From April to May 2025, hypothetical Pershing Square portfolio gains have reflected a rollercoaster ride of volatility. At one time lagging behind the S&P by over 15%, the portfolio caught up on some ground, trailing by a narrower percentage. Notably, the rebound followed after Uber and Brookfield reported strong results, affirming longer-term picks by Ackman. Nevertheless, mid-portfolio reduction in Alphabet and Hilton implies ongoing repositioning while market leadership rotates.
Ackman's 2025 positioning is a reflection of a distinct philosophy: focused, event-driven, and brand-driven. It's not riding the AI hype cycle or diversifying based on appearances. It's still a high-stakes, high-conviction business, where every name is a purposeful bet, not a passive holding.
With turnover climbing and cash most probably being redeployed, anticipate further evolution of his central themes: platform businesses with monetization opportunity, underappreciated real assets, and consumer names with latent pricing power. The flip side? Inadequate exposure to secular tech trends may detract from performance in AI-fueled bull cycles. The silver lining? When catalysts arrive, be assured that Ackman comes in swinging.
In a breadth-driven market, Ackman's is anything but a broad portfolio.
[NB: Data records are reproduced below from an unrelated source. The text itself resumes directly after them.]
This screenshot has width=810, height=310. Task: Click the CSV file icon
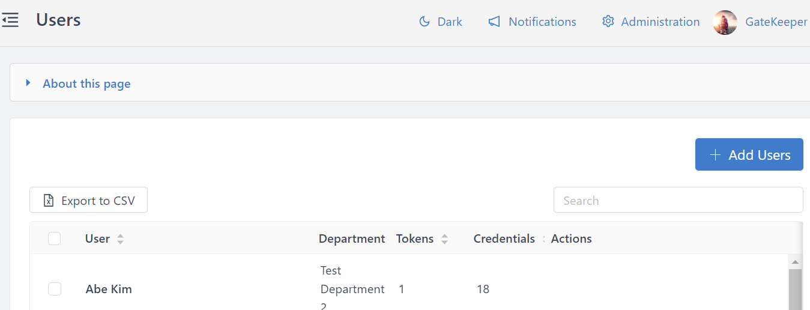[49, 201]
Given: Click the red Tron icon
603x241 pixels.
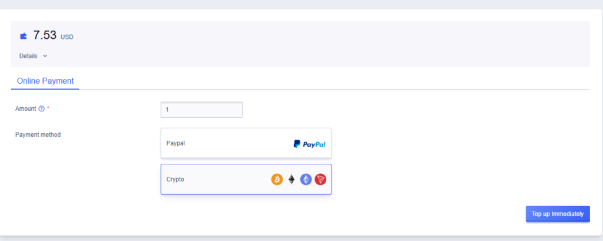Looking at the screenshot, I should coord(320,179).
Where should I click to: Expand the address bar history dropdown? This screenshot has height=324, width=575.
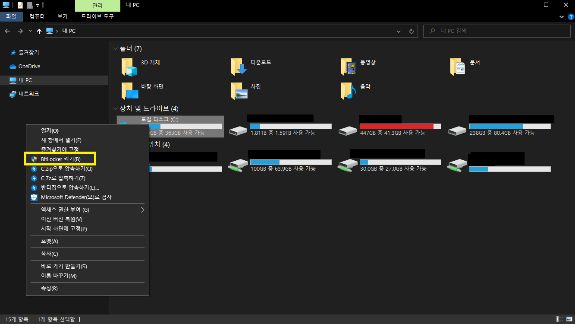pos(399,31)
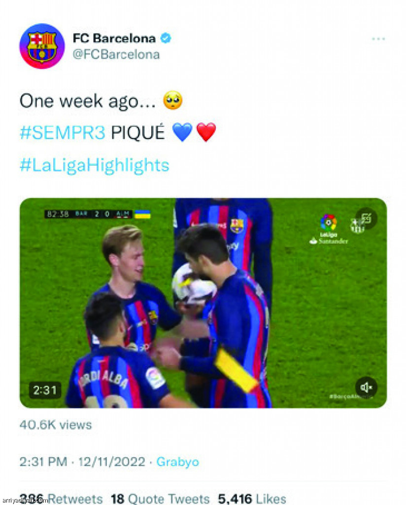Viewport: 406px width, 505px height.
Task: Click the 40.6K views count
Action: 56,425
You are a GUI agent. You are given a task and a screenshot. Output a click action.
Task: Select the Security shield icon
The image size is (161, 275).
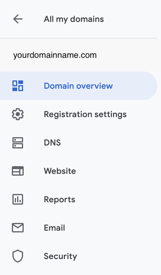pos(18,256)
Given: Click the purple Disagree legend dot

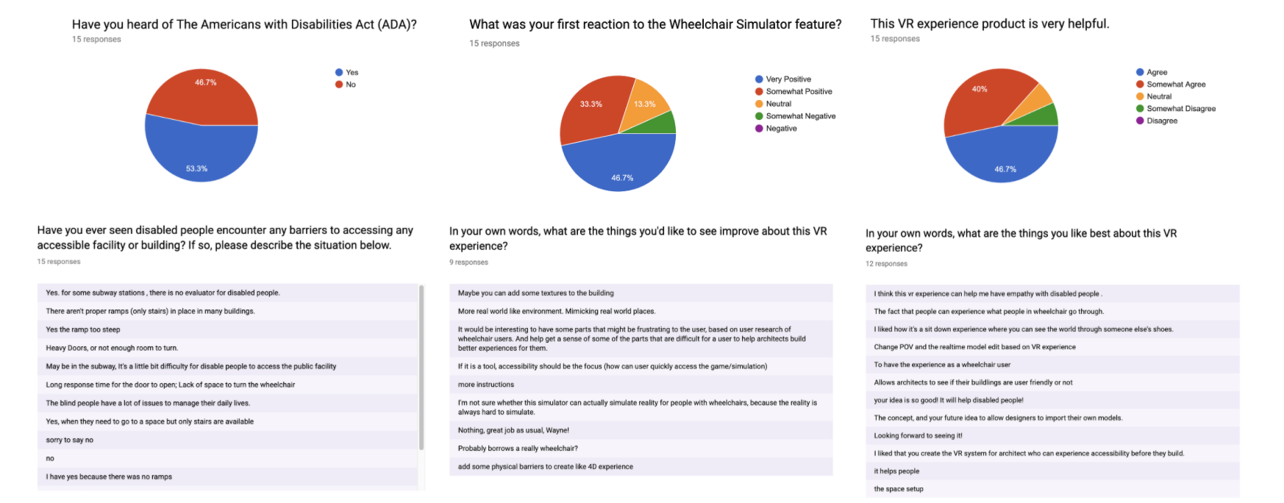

It holds a mere 11 names, a reflection both of conviction and concentration risk. Uber's rise to a top holding is aggressive, and Brookfield's growth orientation brings long-duration leverage. Alphabet and Hilton trims reflect discipline in the face of shifting cycles.
Pershing Square is not the solution for allocators looking for diversification but perhaps one of the most intriguing portfolios to observe in 2025 for those in pursuit of alpha through focus, catalysts, and asymmetric upside. Typically with Ackman, the message is in the magnitude. When he wagers, he wagers heavily, and each position comes with a narrative.